The Xperia ion features NFC integration and you can purchase Xperia ion SmartTags, which trigger smartphone actions when in contact with your device. Personally, I was unable to use the tags with my loaner Xperia ion, but if they do work correctly, then simply tapping a SmartTag can turn off WiFi, change sound profile, launch Gmail, etc. It’s a nifty integration feature that reminds me of Samsung TecTiles, but unfortunately, it didn’t work for me.
Another neat feature found in the Xperia ion is the fact that it can be operated by your HDTV. Simply attach the device to your HDTV via mini HDMI and it will allow you to control your smartphone with your remote. Essentially, you can choose apps such as YouTube and other video apps to display your content on the TV. Again, this feature will definitely appeal to media junkies who enjoy storing media on their smartphone and then wish to display it on a large screen.

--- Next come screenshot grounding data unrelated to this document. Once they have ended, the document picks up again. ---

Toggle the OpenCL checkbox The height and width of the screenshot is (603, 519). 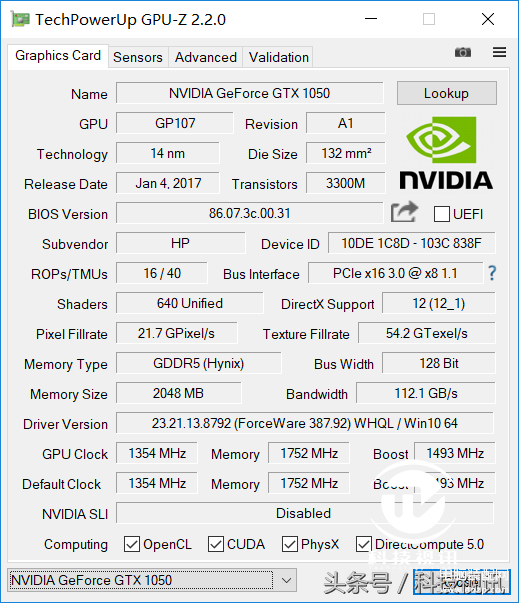(132, 544)
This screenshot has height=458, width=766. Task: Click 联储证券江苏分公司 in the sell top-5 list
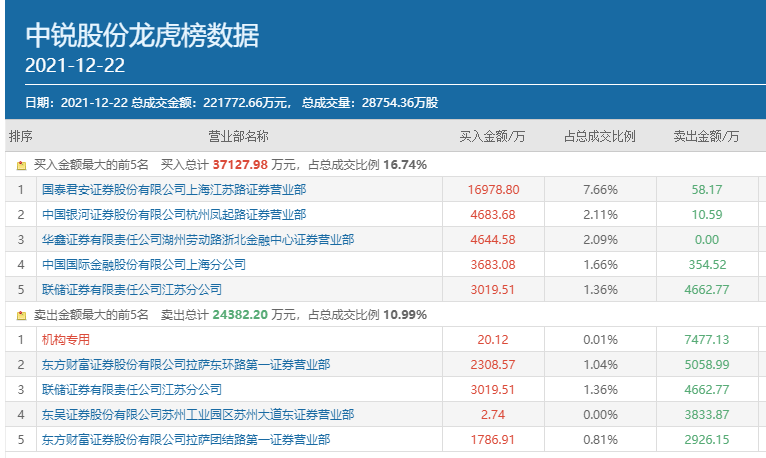(131, 390)
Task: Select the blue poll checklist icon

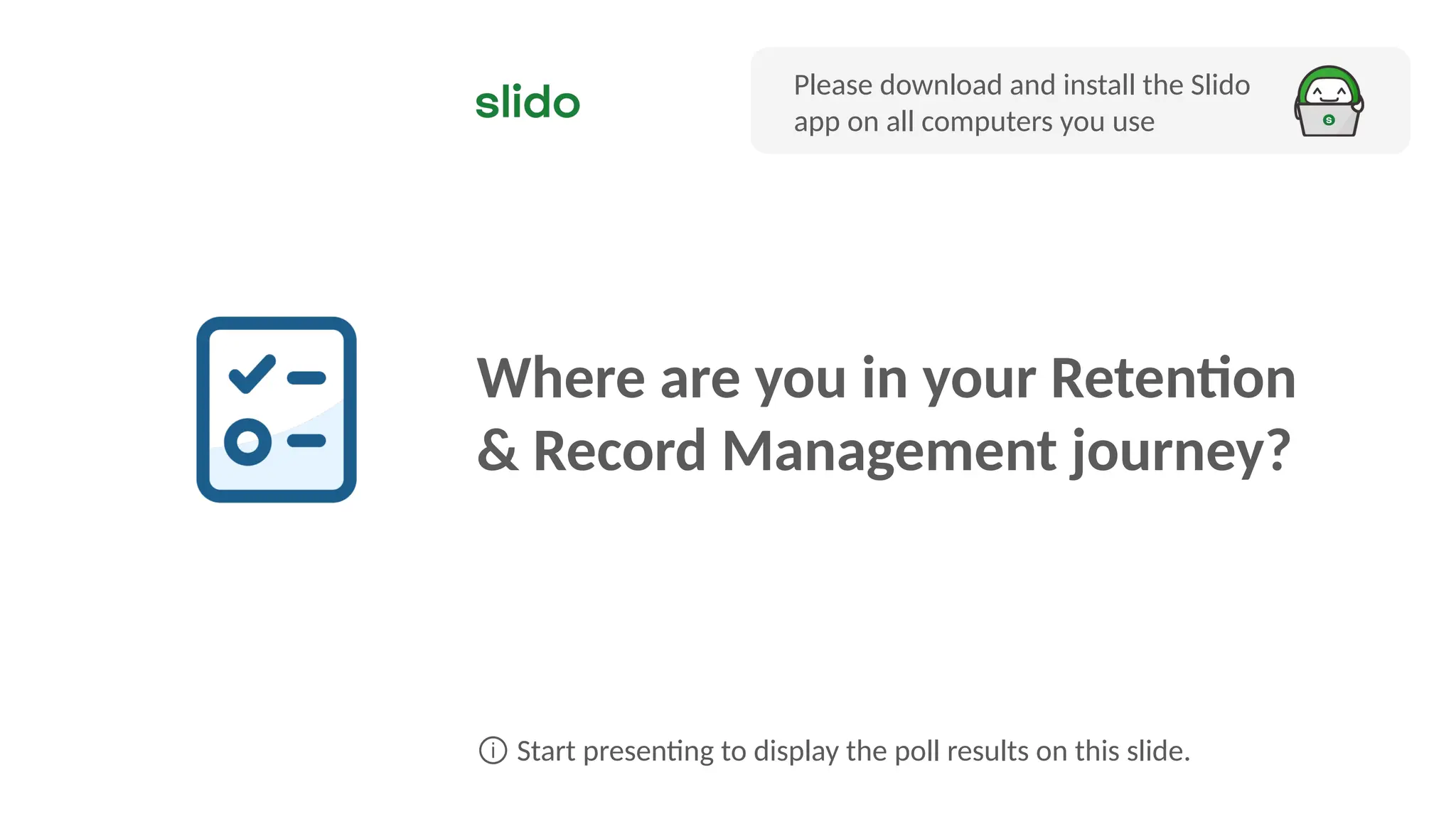Action: [x=277, y=410]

I found the battery life to be less than impressive. While I understand it uses 4G LTE, it will barely get through a day of average use. Starting the day off with a full battery, using the Xperia ion for web browsing, email, music, texting, GPS, and phone calls can each take a hit to the battery. It’s worth noting that intense use for a short period of time can result in the device getting uncharacteristically hot.

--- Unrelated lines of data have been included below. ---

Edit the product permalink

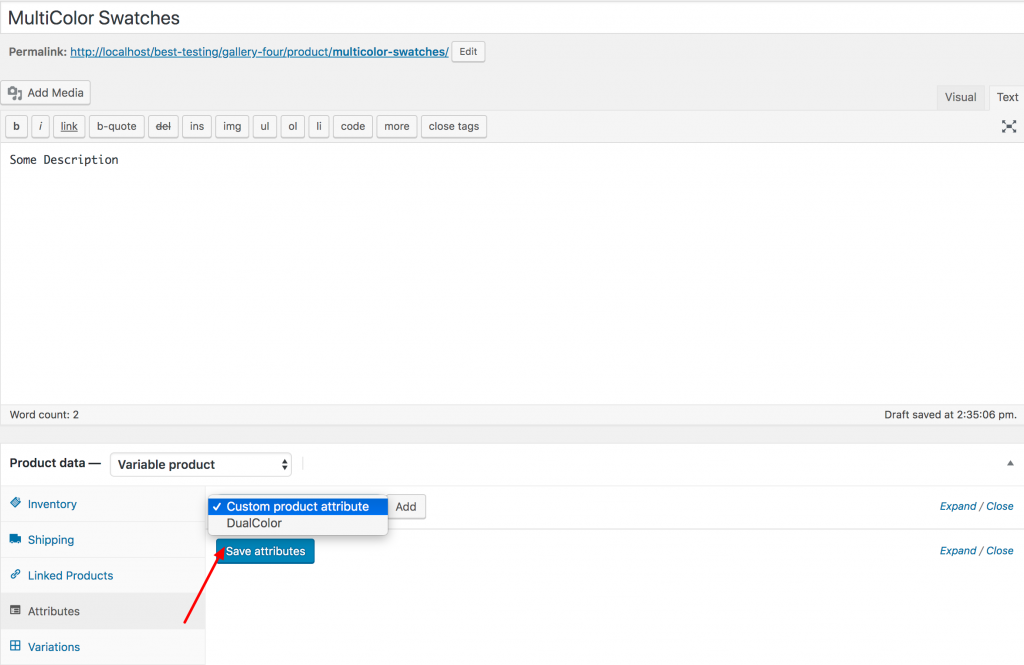468,51
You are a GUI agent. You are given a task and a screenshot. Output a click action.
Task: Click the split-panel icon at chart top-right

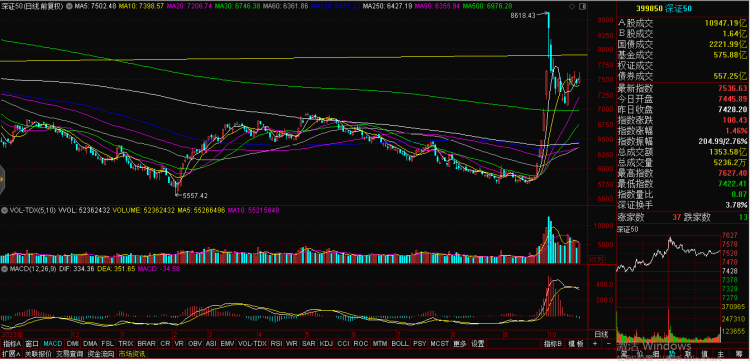[x=582, y=6]
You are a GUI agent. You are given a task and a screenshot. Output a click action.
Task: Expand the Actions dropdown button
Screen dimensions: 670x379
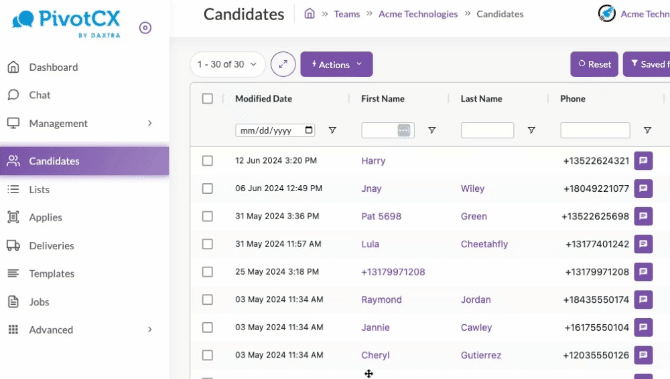click(x=336, y=65)
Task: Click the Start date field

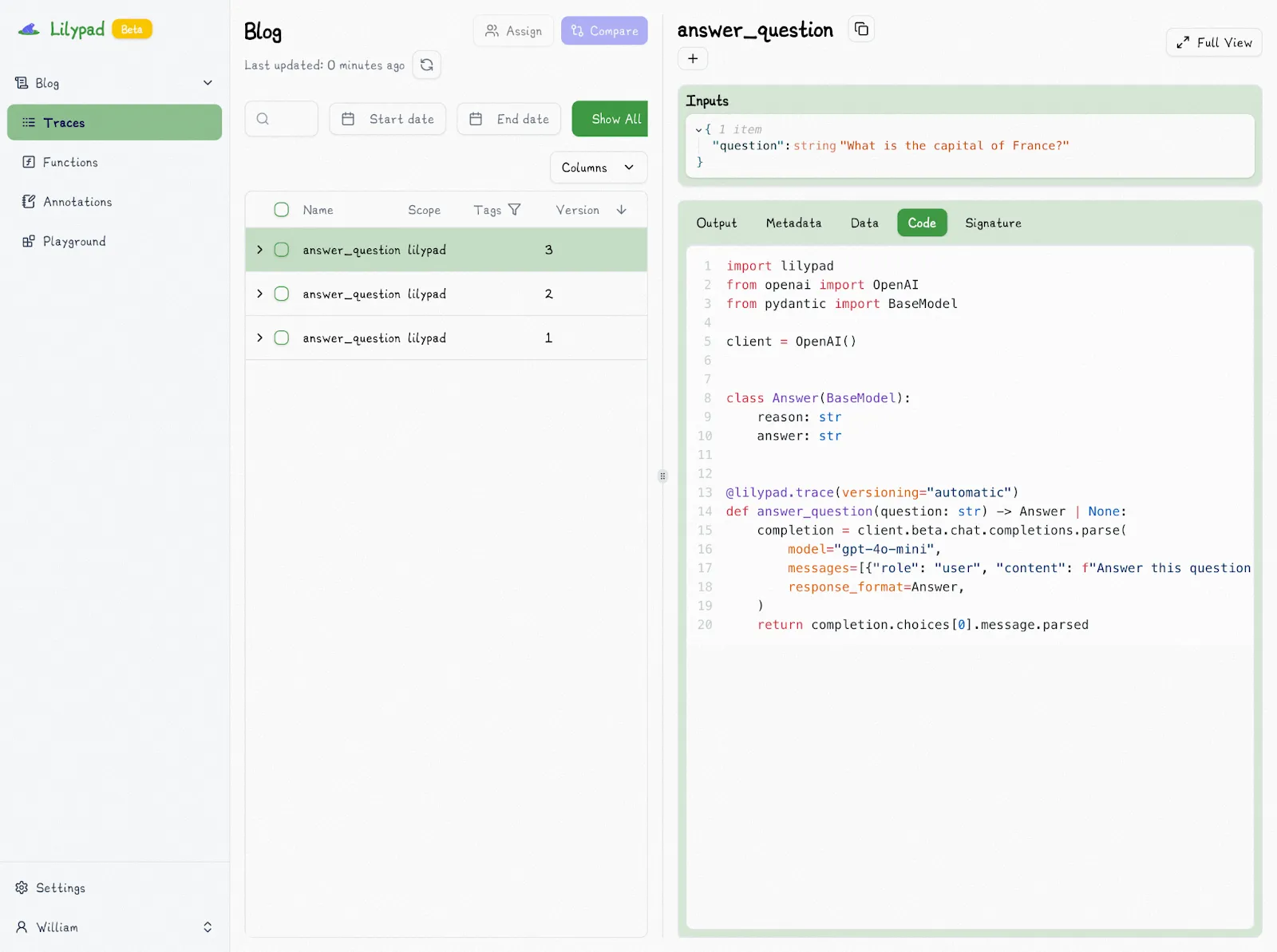Action: [x=388, y=119]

As previously mentioned, the Sony Xperia ion operates on Android 2.3.7, also known as Gingerbread. It is expected to receive an upgrade to Android 4.0, but that day has yet to come. After running a custom ICS ROM on my G2X, it’s hard to go back to using Gingerbread. Even though the device operates very smoothly, there’s just something unsettling about using Gingerbread. The home screen and notification bar are very barren and do not open any shortcuts, much to my disappointment.

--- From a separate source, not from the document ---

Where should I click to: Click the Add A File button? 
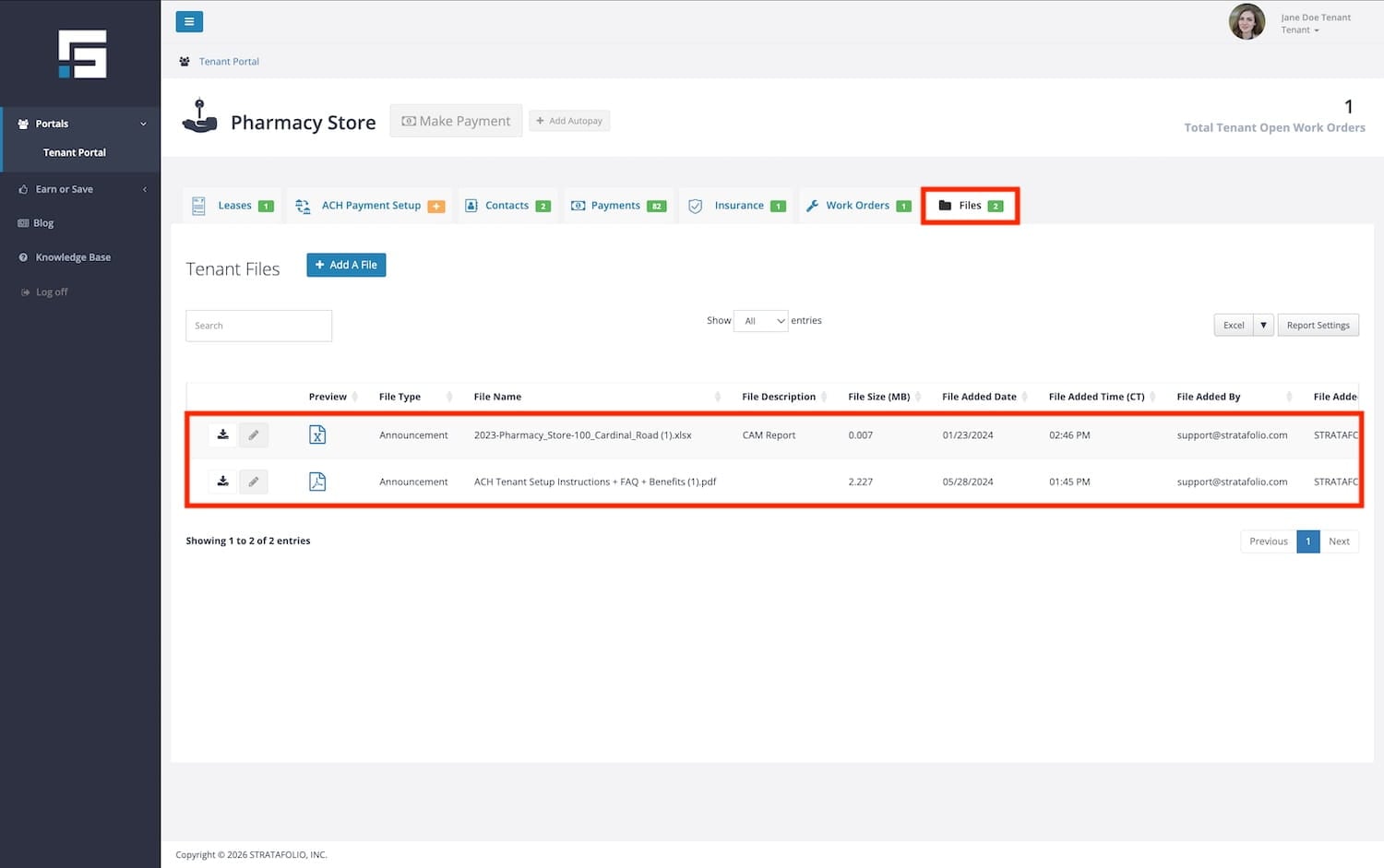click(x=346, y=266)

There is an interesting app pre-loaded with the device called Livewire Manager. It is the app that is used to manage the SmartTags and customize the actions you want each tag to trigger. In addition, it allows a headset, headphones, and a charger to also trigger apps. For example, plugging in the charger can prompt the Gmail app to open. It’s a nifty integration feature that some may find useful.
I fully expect many of the Gingerbread shortcomings to be fixed with the ICS update, but for now, it’s simply a hindrance to what could be a great smartphone experience.
Sony implements an interesting skin on top of Gingerbread that I find to be unobtrusive and user-friendly. There isn’t too much bloat on the device aside from the usual AT&T crap.
If you’re big on social networking, the Xperia ion includes an app known as Timescape which aggregates your various social networks in order for you to view it in a central location. I personally prefer using the standalone apps, but at least the option is there for owners to centralize their networks.
The Sony Xperia ion is a great smartphone on AT&T for those who need to capture some great photos and videos, watch tons of videos, and play games on a speedy phone. The Xperia ion is a quality smartphone available for $99 with AT&T on a two year contract.
My only complaints include the fact that its still on Android 2.3, the battery life isn’t stellar, and NFC didn’t work too well for me. Hopefully Sony can push out the ICS update in the near future, because that will greatly enhance the user experience in my opinion. If you don’t want to shell out your cash for a high end Samsung Galaxy S III for $199 or One X for $99, then you may be able to get the Xperia on the cheap such as from Best Buy.